TO DO =
- 1) Reproduce everything in the pickleball strategy guide below from "Consistency" down to "the angle advantage)".
- 2) According to the pickleball strategy guide below, which team controls the point?
- 3) Write what comes next in the pickleball strategy guide below, starting after its final sentence.

EXTRACT PROVIDED =
== == ==

Most players spend their early months focused entirely on technique—how to hold the paddle, how to hit a dink, how to execute a serve. That foundation matters. But there comes a point where improving your shots gives you diminishing returns, and the players who keep getting better are the ones who develop their strategic game: knowing where to be, when to attack, when to reset, and why.
This guide covers the strategic layer of pickleball. It assumes you understand the basic rules and shots—if you're brand new, start with the Beginner's Guide first. Everything here is about making better decisions on the court, not just better contact with the ball.
The Strategic Mindset
Here's the uncomfortable truth most beginners don't hear: most points in recreational pickleball are lost, not won. Your opponent doesn't hit a brilliant winner — you or your partner make an unforced error. Hit into the net. Go for too much. Stand in the wrong place.
The implication is powerful: if you simply stop making so many errors, you'll beat most players you encounter without hitting a single spectacular shot. Strategic pickleball is fundamentally about patience, positioning, and waiting for the right moment rather than forcing the issue.
Patience
Wait for attackable balls. Don't force it.
Positioning
Be in the right place before the ball arrives.
Consistency
The player who makes fewer errors usually wins.
The Strategic Shift
Beginner mindset: "How do I hit this shot better?" Strategic mindset: "Why am I hitting this shot at all? Is this the right shot right now? Am I in the right position?" The second set of questions is where your game actually levels up.
Control the Kitchen Line
The single most important positional concept in pickleball: the team that controls the kitchen line controls the point.
When you're at the kitchen line, you can:
- Volley balls before they drop to an awkward height
- Attack anything that pops up above the net
- Force your opponent to hit up (giving you the angle advantage)
- Dink into the kitchen and wait for a mistake
When you're stuck at the baseline, everything is harder. Balls drop to your feet. Your shots have to travel farther. You're always reacting instead of dictating.

== == ==

MATERIAL PROVIDED =

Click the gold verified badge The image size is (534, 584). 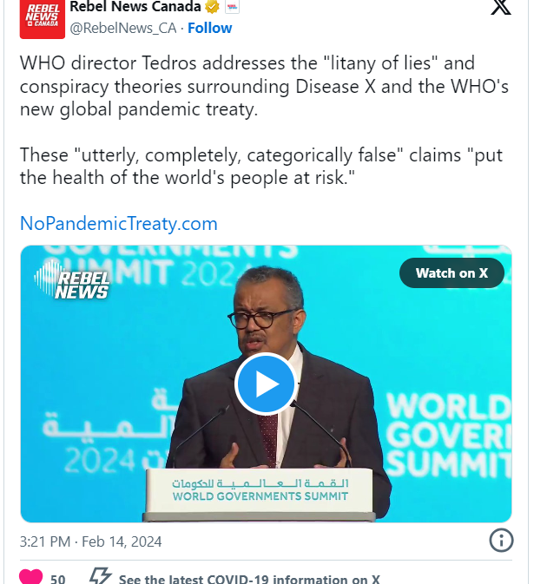tap(212, 7)
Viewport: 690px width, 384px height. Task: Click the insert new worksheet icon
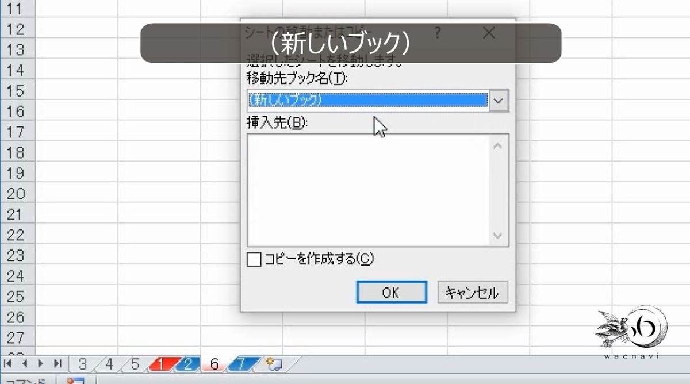tap(274, 364)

== == ==

THE ANSWERS =
- 1)
Consistency
The player who makes fewer errors usually wins.
The Strategic Shift
Beginner mindset: "How do I hit this shot better?" Strategic mindset: "Why am I hitting this shot at all? Is this the right shot right now? Am I in the right position?" The second set of questions is where your game actually levels up.
Control the Kitchen Line
The single most important positional concept in pickleball: the team that controls the kitchen line controls the point.
When you're at the kitchen line, you can:
- Volley balls before they drop to an awkward height
- Attack anything that pops up above the net
- Force your opponent to hit up (giving you the angle advantage)

- 2) The team that controls the kitchen line controls the point.

- 3)
How to Get There
The kitchen line isn't a gift—you have to earn your way there. The standard path is:
Receiving team: Hit a deep return of serve, then move immediately to the kitchen line. You have a head start because the server must let your return bounce.
Serving team: Hit a quality third-shot drop into the kitchen, use your opponents' soft reply to take one or two steps forward, and keep hitting drops or dinks until you reach the line safely.
Never rush: Moving to the kitchen while a ball is mid-flight toward you is the fastest way to get caught out of position. Move between shots, not during them.
The "Moving Up" Problem
Many players never quite reach the kitchen line because they take one step, then stop to hit, then take one step, and repeat. This gets you stuck in no man's land for the whole point. Instead: hit your shot, then take 2–3 quick steps before the next ball arrives. Commit to getting there.
Serving Strategy
The serve in pickleball is less of a weapon than in tennis — you can't ace someone with an underhand shot. Its strategic purpose is different: a good serve sets up your third shot.
Serve Deep
A serve that lands near the opponent's baseline pushes them back. This does two things: it gives you more time to prepare your third shot, and it makes their return longer and harder to attack. A short serve is a free gift — the receiver can step in, hit an aggressive return, and reach the kitchen line comfortably.
Add Variety
Once you have a consistent deep serve, add variety. A serve to the opponent's backhand is harder to return with pace. A wide serve pulls them off the court. An occasional shorter, higher-bouncing serve can disrupt timing. The goal isn't power — it's unpredictability.
Serve to Their Weakness
Watch your opponent's returns for a few points. Do they struggle with high bouncing balls? Does a wide serve pull them off balance? Do they run around their backhand? Once you identify a weakness, target it consistently rather than serving to random spots.
Don't Over-Complicate It
A deep, consistent serve beats a fancy unreliable one every time. Never sacrifice your serve consistency chasing extra power or spin. Faults give the serve away immediately — they're one of the most costly errors in the game.
Return of Serve Strategy
The return of serve might be the most strategically underappreciated shot in pickleball. Done right, it immediately puts you in the driver's seat.
Hit It Deep
A deep return forces the server to hit their third shot from behind the baseline. This makes the third-shot drop much harder and gives you extra time to reach the kitchen line after your return.
Then Move Forward
The moment you hit your return, start moving to the kitchen line. Don't admire your shot. The receiving team has a natural advantage — use it by taking the kitchen line early.
Target the Backhand
Most players have a weaker backhand return. A deep return to the opponent's backhand side often produces a weaker third shot that pops up — making your fourth-shot volley much easier.
Consistency First
A medium-paced, deep return beats an aggressive one that sails out. Keep it in play. The serving team is already at a positional disadvantage — let them make the mistake.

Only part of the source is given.